• **GOAL OF THE EXERCISE**
Your job is to transcribe all the records that follow, excluding any pictures.

• **GIVEN RECORDS**

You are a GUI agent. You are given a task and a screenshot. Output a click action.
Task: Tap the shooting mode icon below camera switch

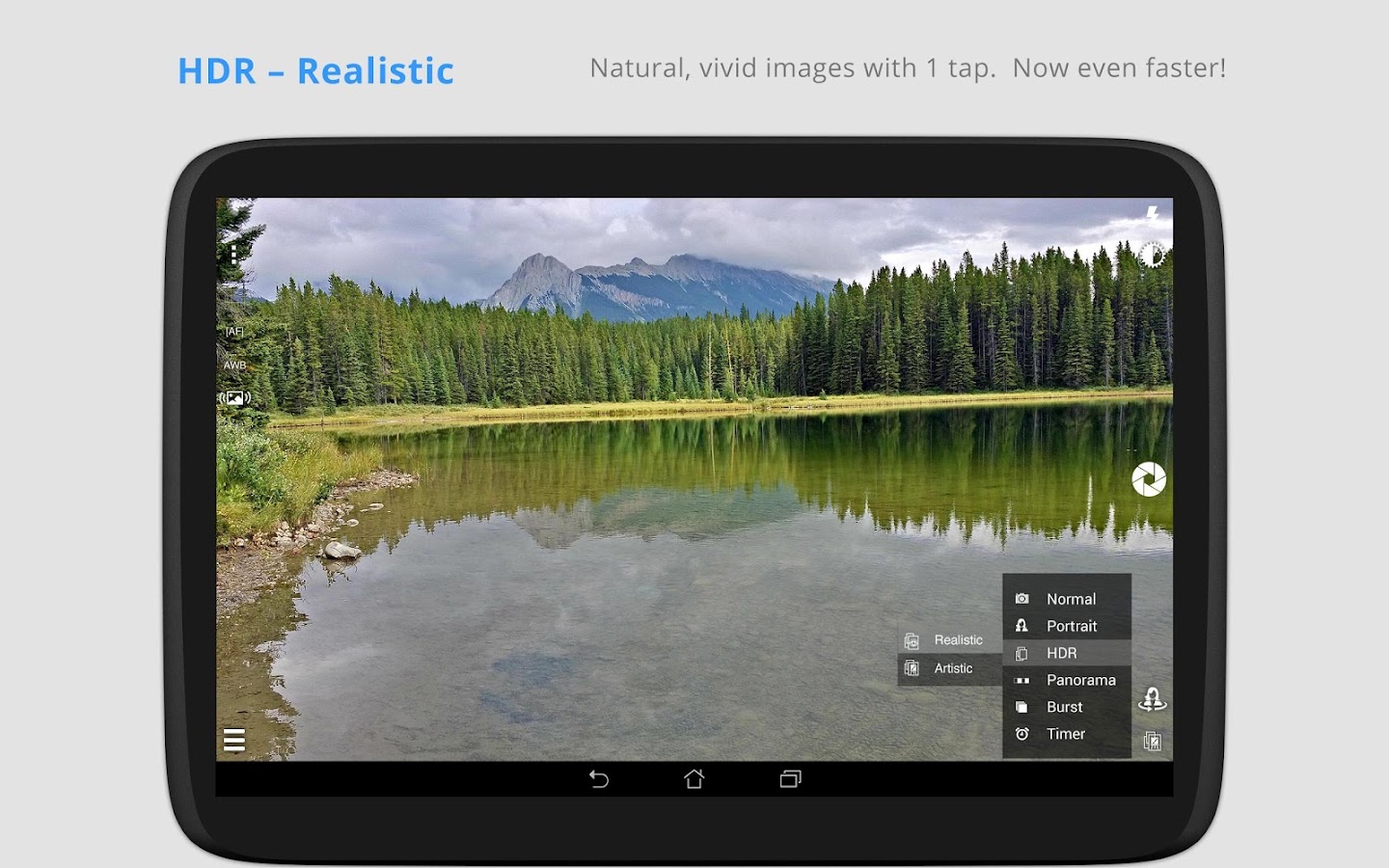tap(1152, 741)
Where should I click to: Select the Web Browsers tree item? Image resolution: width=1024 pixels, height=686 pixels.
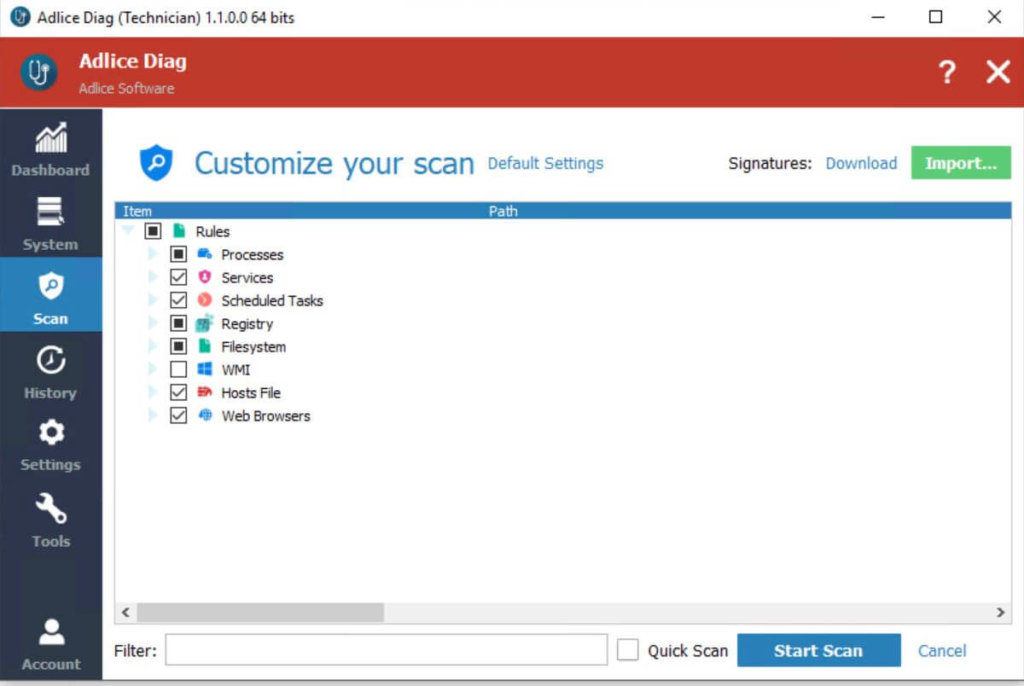(x=265, y=416)
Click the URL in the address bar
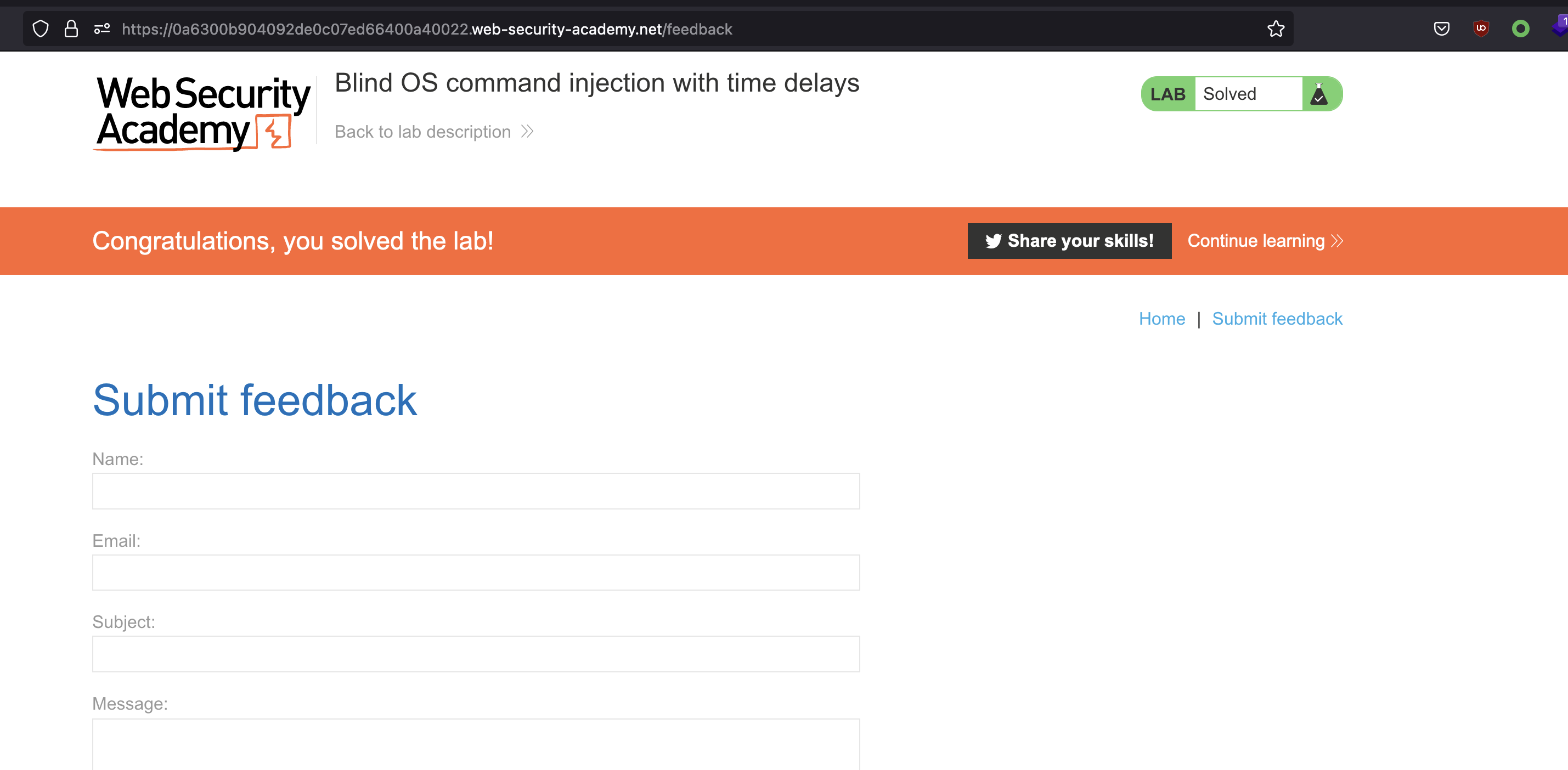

• **RESPONSE**
You are a GUI agent. You are given a task and a screenshot. Output a click action.
Task: Tap the shooting mode icon below camera switch

tap(1152, 741)
Where should I click to: Select the Web Browsers tree item? Image resolution: width=1024 pixels, height=686 pixels.
(x=265, y=416)
Click the URL in the address bar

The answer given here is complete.